- Bandola
- Breed: Arabian horse
- Sire: Witraz (PASB)
- Grandsire: Ofir (PASB)
- Dam: Balalajka (PASB)
- Maternal grandsire: Amurath Sahib (PASB)
- Sex: Mare
- Foaled: March 26, 1948
- Country: Poland
- Color: Gray
- Breeder: Albigowa Stud

Record
- 2/23(4-7-7)

= Bandola (horse) =

Arabian mare

Bandola (March 26, 1948 – March 26, 1983) was a gray Arabian mare, known for her title, "The Queen of Poland." She was sired by Witraz, out of the Polish-bred mare, Balalajka.

==Life==
Bandola was foaled at Poland's Albigowa Stud on March 26, 1948. She was sired by Witraz, by the famed Ofir, who also sired Witez II, and out of Balalajka, by Amurath-Sahib. Balalajka has been considered one of Poland's finest broodmares. In the spring of 1951, Bandola was sent to the Warsaw racecourses. She raced 23 times in 2 years. One year later, she was sent back to Albigowa, where she first produced premature twins, but continued to be a breeding mare. Her breeder, Roman Pankiewicz, also the deputy manager of Albigowa at the time, described Bandola by saying, "As with each beauty, Bandola was a bit vain. She always enjoyed being admired, charming visitors with her looks and distinction. She did however have a very independent character, always looking for ways to do things which were forbidden to her." In 1961, Albigowa discontinued its line of Arabians and closed, sending Bandola to the Janów Podlaski Stud Farm.
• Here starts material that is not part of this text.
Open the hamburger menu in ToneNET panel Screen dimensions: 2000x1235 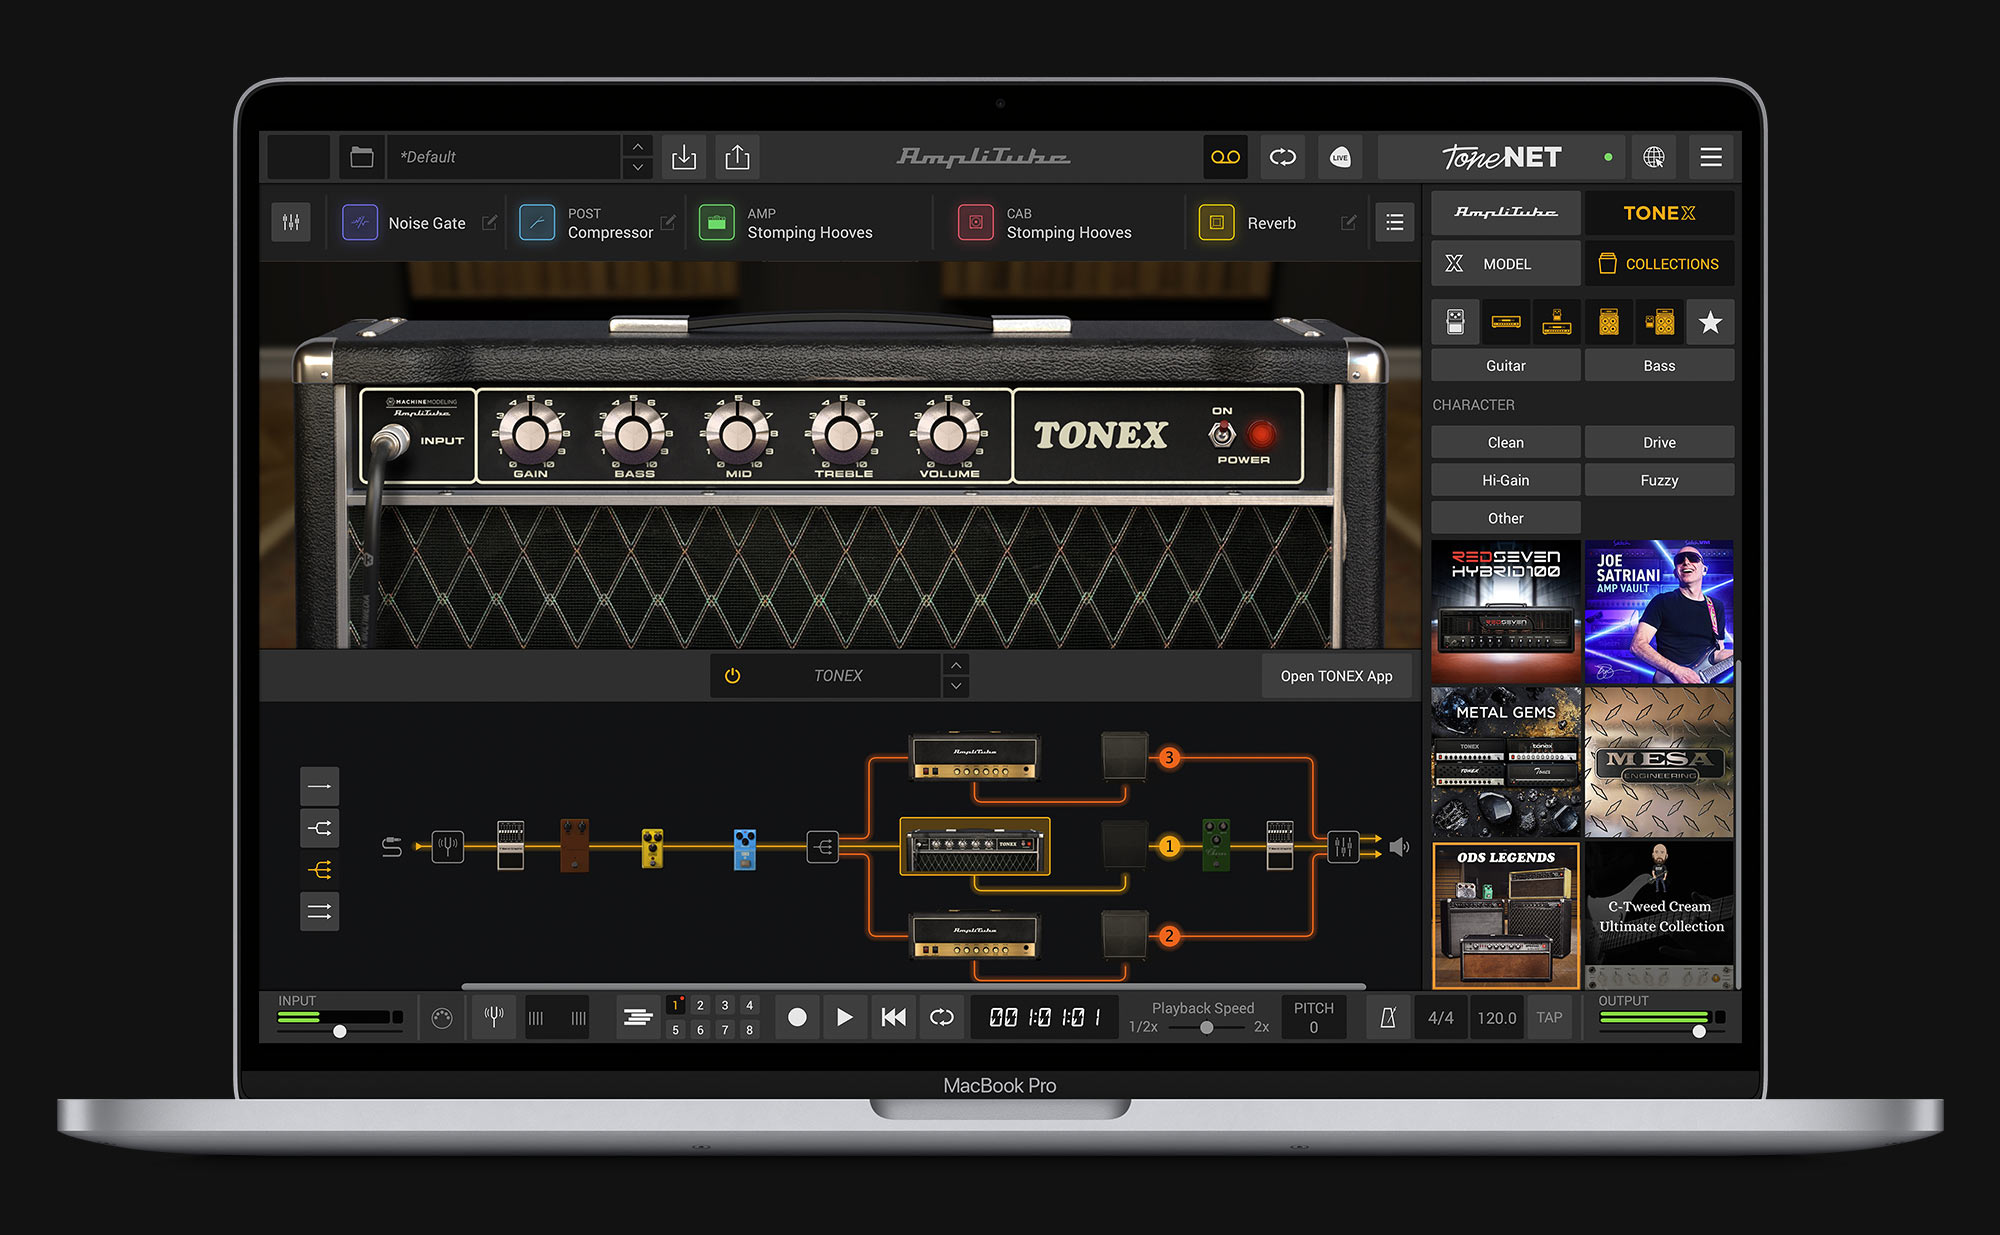click(1710, 157)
Bandola was part of a "family" with considerable significance. She was a full sister to the sire of significance, Bask, and to Arfa, who was the dam of Argos, an important sire in Great Britain for Patricia Lindsay. Her 3/4 sister Bachantka (by Wielki Szlem) had been imported to the United States in 1961 by Varian Arabians, where she was a Top Ten champion and major foundation mare for the Varian program. Her grandsire, Ofir, was included in the group of horses taken during the Soviet Invasion of Poland. Ofir was of the desert-bred stallion Kuhailan-Haifi who was imported from the Jauf region of the Arabian Peninsula by Prince Roman Sanguszko of the Gumniska Stud.

Due to general weakness, Bandola passed on her 35th birthday, on March 26, 1983. She was buried in a park near Janow next to Czort and Celebes, and was honored as the first mare to be enshrined in Janow's highly revered Park of Legends.

==Offspring and legacy==
With the last at the age of 27, Bandola produced 16 foals during her breeding career. Her most notable include Bandos, by Negatiw, who sired 3 Derby winners and 10 Polish National Champions, and *Banat, who was the National Champion Stallion of Great Britain, and sold at the 1984 Polish Prestige Sale to the US for $525,000.